* [INSTRUCTIONS TO FOLLOW] Please copy each line of the listing below in which the word "resolution" appears.

* [MATERIALS PROVIDED]
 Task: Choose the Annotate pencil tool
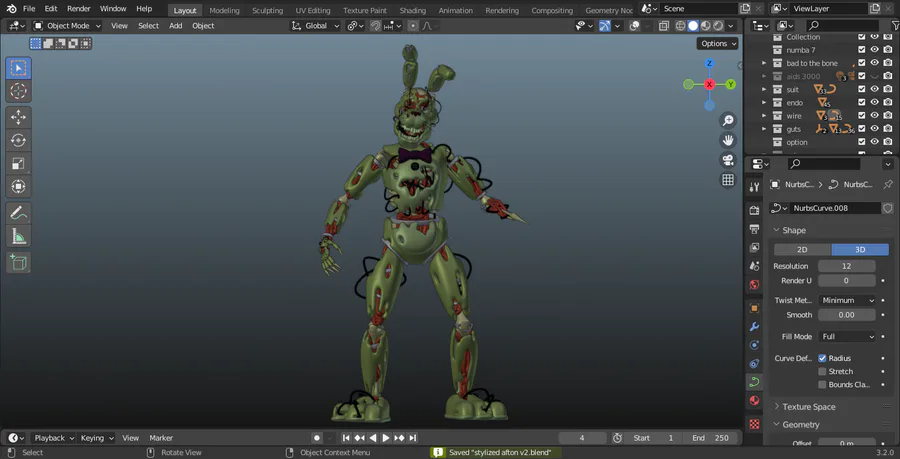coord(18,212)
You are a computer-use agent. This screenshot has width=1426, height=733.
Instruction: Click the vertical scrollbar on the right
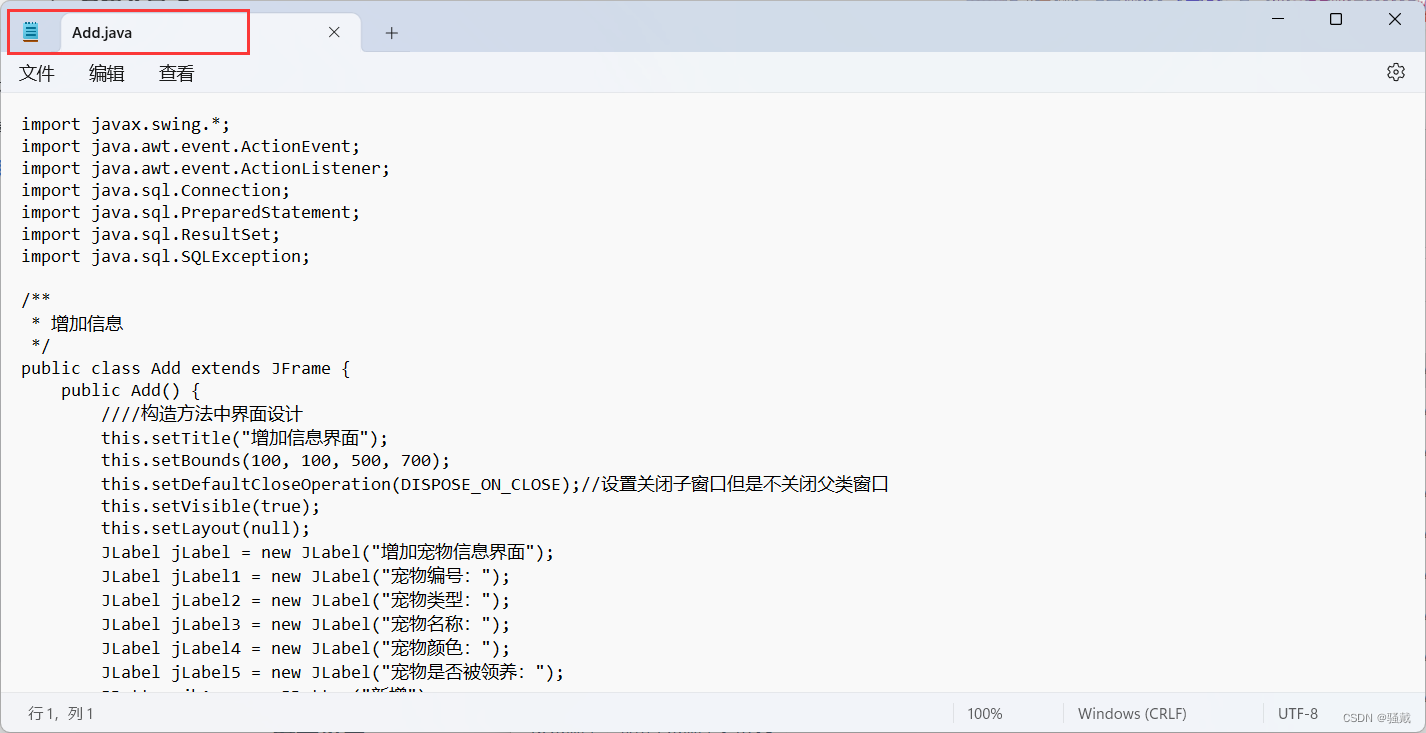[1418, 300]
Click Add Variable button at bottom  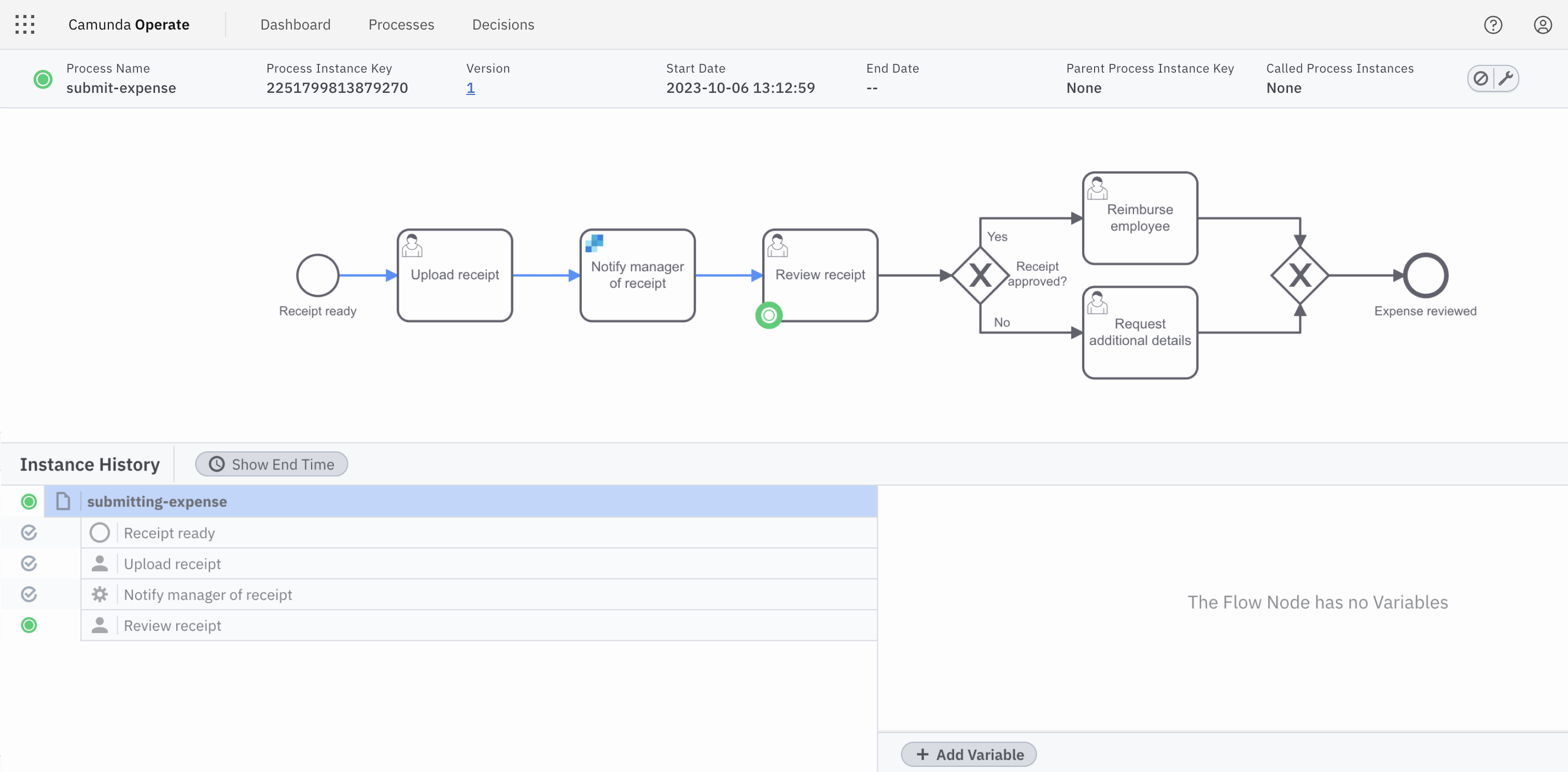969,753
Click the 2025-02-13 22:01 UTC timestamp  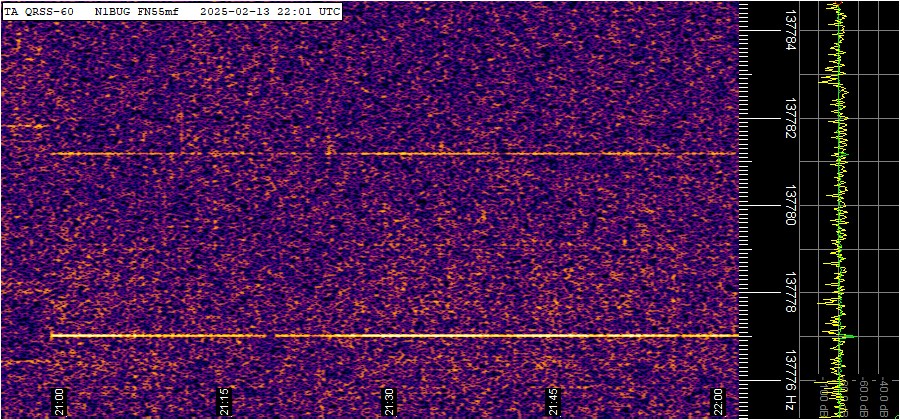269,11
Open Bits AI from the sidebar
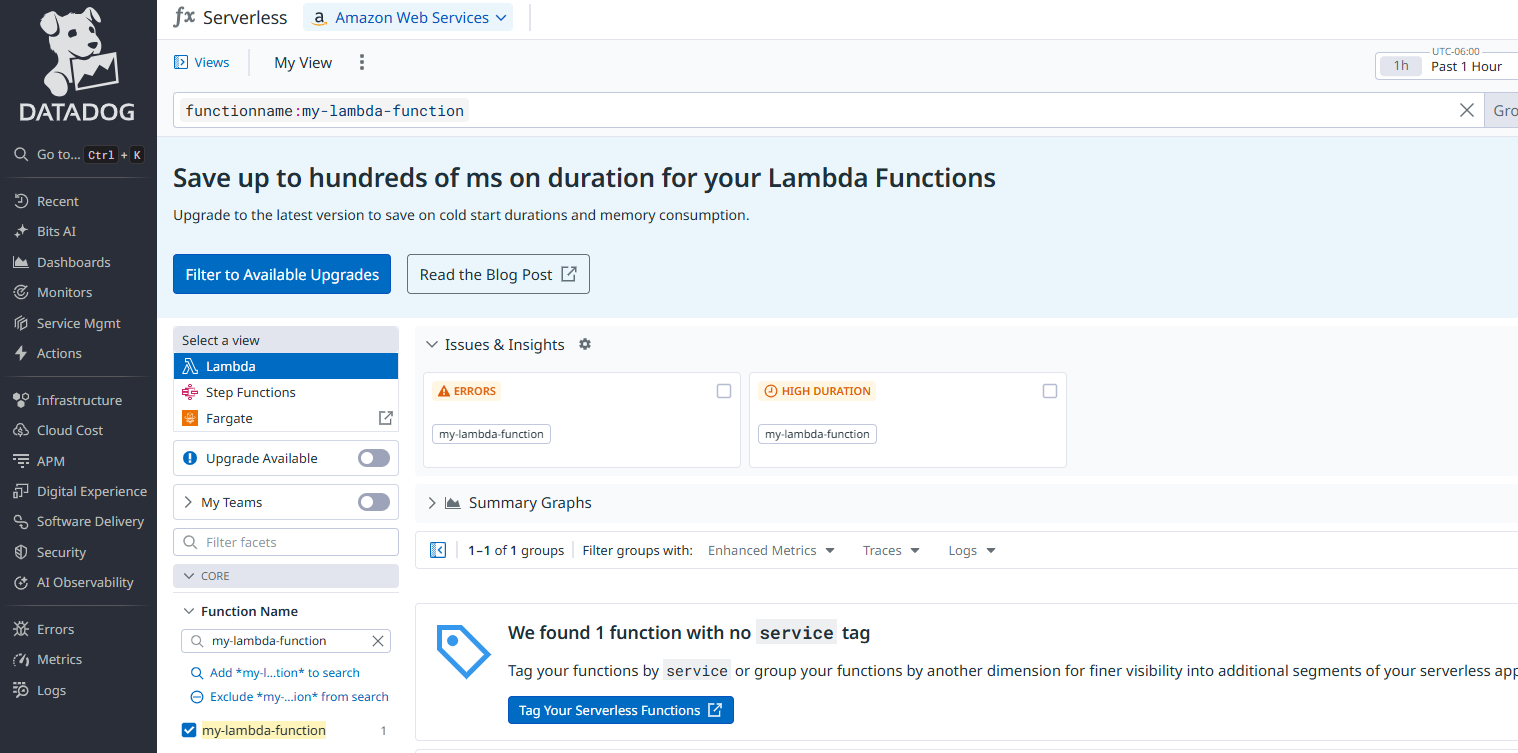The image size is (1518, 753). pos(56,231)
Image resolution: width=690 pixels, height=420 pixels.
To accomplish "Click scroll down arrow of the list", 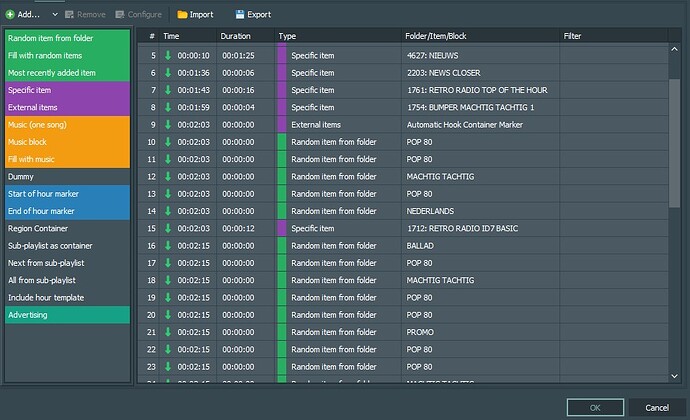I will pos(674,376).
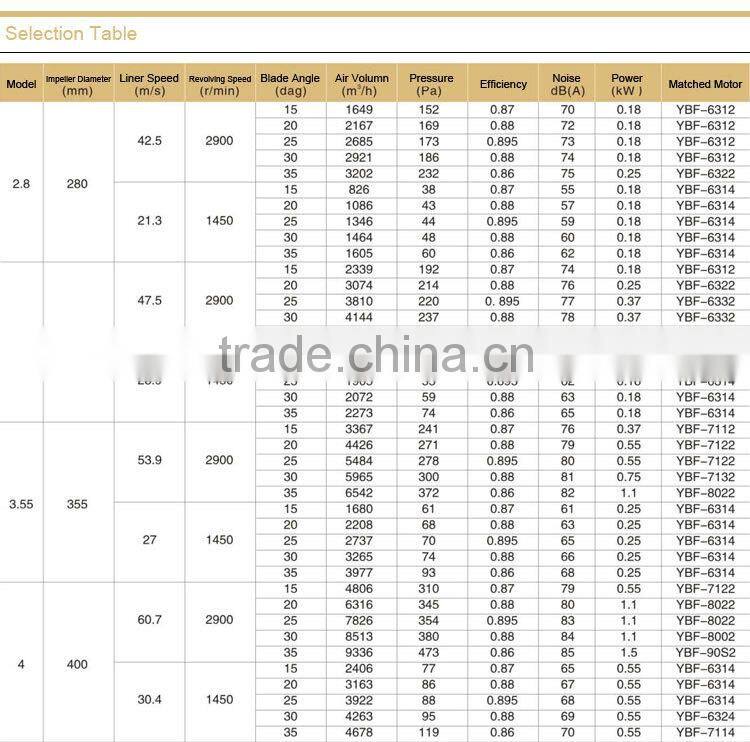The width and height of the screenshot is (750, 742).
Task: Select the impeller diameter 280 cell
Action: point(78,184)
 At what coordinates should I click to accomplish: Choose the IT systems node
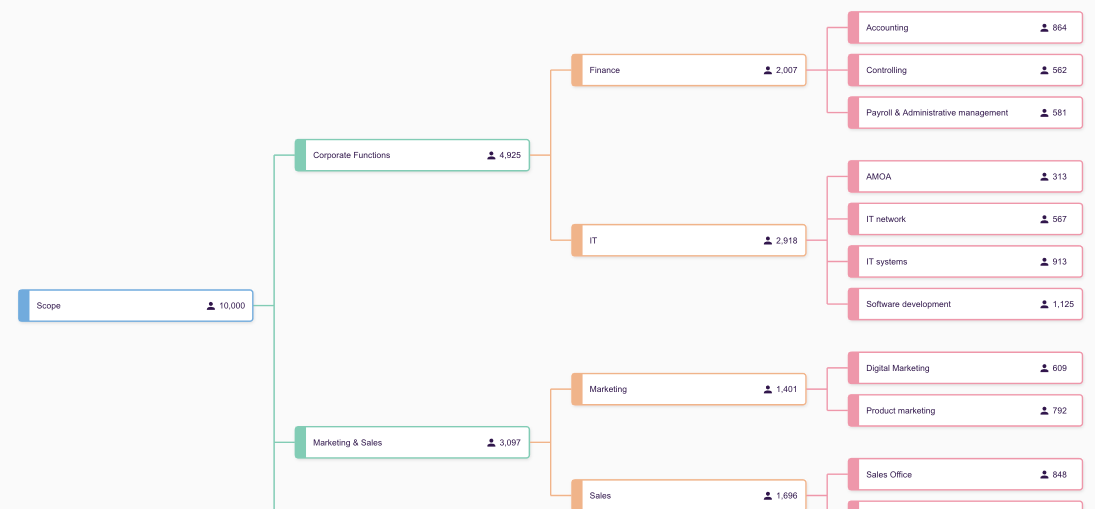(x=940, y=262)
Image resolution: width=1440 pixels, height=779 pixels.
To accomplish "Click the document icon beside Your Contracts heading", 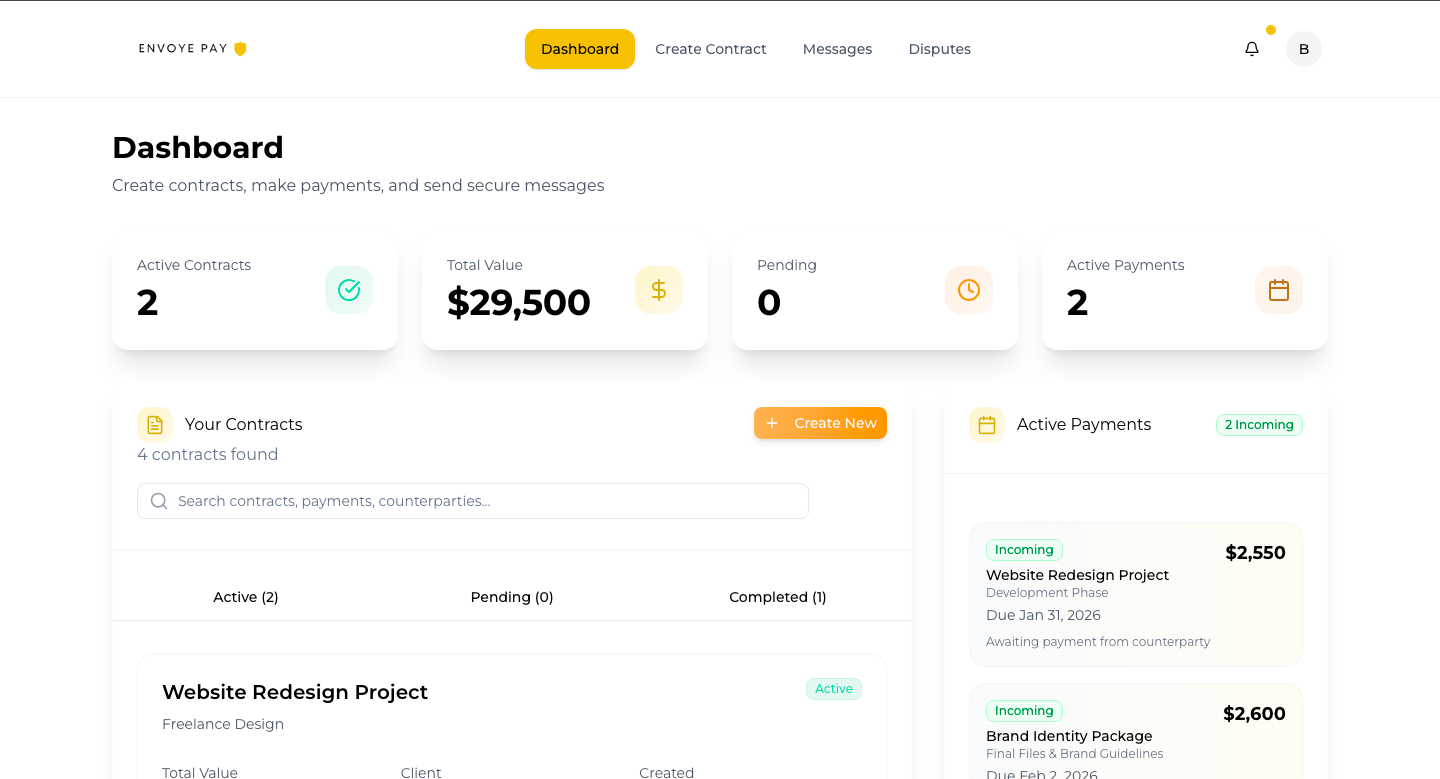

* [SOLUTION FOR THIS EXERCISE]
Image resolution: width=690 pixels, height=420 pixels.
Image resolution: width=1440 pixels, height=779 pixels.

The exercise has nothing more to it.